Thursday, September 06, 2007

blind cooking

No, not cooking for the vision impaired, or even blind baking – this is creating in the kitchen without tasting the food. It is a concept that is alien to me, not checking the seasoning, trusting only sight and smell. But twice recently I have cooked meat dishes for my parents, casseroles to tide them over for a few days before I fly off back to Australia. For years I couldn’t even contemplate the idea of smelling meat but at least their kitchen is well ventilated and the joy of casserole making is that most of the cooking is done safely enclosed in both a dish and the oven.

Considering it is at least 2 decades since I last ate meat, I can’t even think of when I previously cooked it and if I ever made a humble beef stew in my life. Some how, once learnt, the techniques never leave you. I’m told both versions of this dish were tasty and well appreciated. They are simple and surely no great variation on what has been made for years. But I will record them for posterity, just to show – though I don’t want to ever make it or smell it in my own home, there are some things you will do for your family.
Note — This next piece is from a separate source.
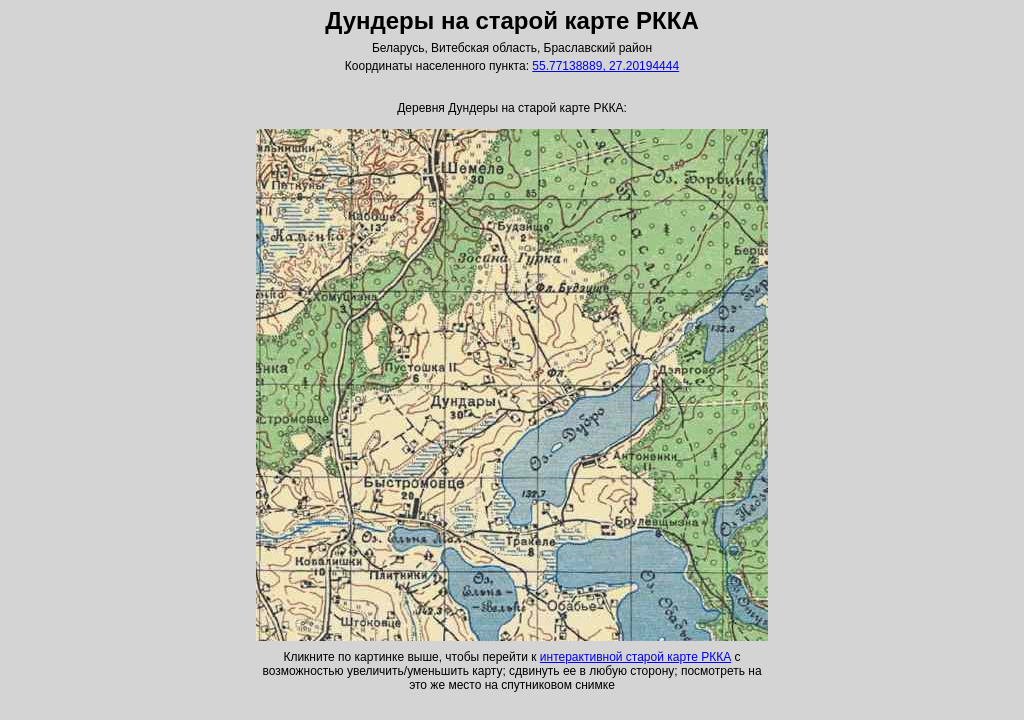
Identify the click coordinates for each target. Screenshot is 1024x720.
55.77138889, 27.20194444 (605, 66)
Food I don’t eat any more #2 – Beef Casserole

quantity depends on how much you want to make – just play it by ear

mustard powder (optional)
olive or other vegetable oil
500-750 g diced beef (go for grass fed/organic where possible)
1 large potato, peeled and diced into chunks
2 carrots, sliced
1 large onion
2-4 cloves of garlic, crushed
mixed herbs, a large pinch
1 can tomatoes, chopped OR 1 large glass of red wine (something heavy like a cab sauv)
1/2 – 1 litre beef stock (avoid the nasty cubes and go for a preservative-free liquid version)
salt and pepper to taste

In a clean plastic bag toss in about 1/2 cup or more of cornflour, seasoned with salt and pepper, and a tsp of dry mustard powder if desired. Now throw in the diced beef and shake til coated. In a heavy based fry pan, heat oil and add the beef in batches, so they can seal on the outside (go a bit brown) without getting overcrowded in the pan and start stewing instead. When the meat has begun to brown place in a casserole dish. If you wish, deglaze the pan with some stock so all the meaty bits are scraped off and added to the casserole. Add all the remaining ingredients (veg, herbs, tomatoes or wine and seasoning) to the dish, cover and cook long and slow in the oven -160-180c for a couple of hours should be fine. If you’d like the gravy to be a bit thicker, put a couple of teaspoons of cornflour in a cup and scoop out a little liquid to thicken it into a paste, then add back to the stew.

I reckon mushrooms would be nice too.

This nostalgia dish is gluten-free, dairy-free but unfortunately is not vegetarian friendly.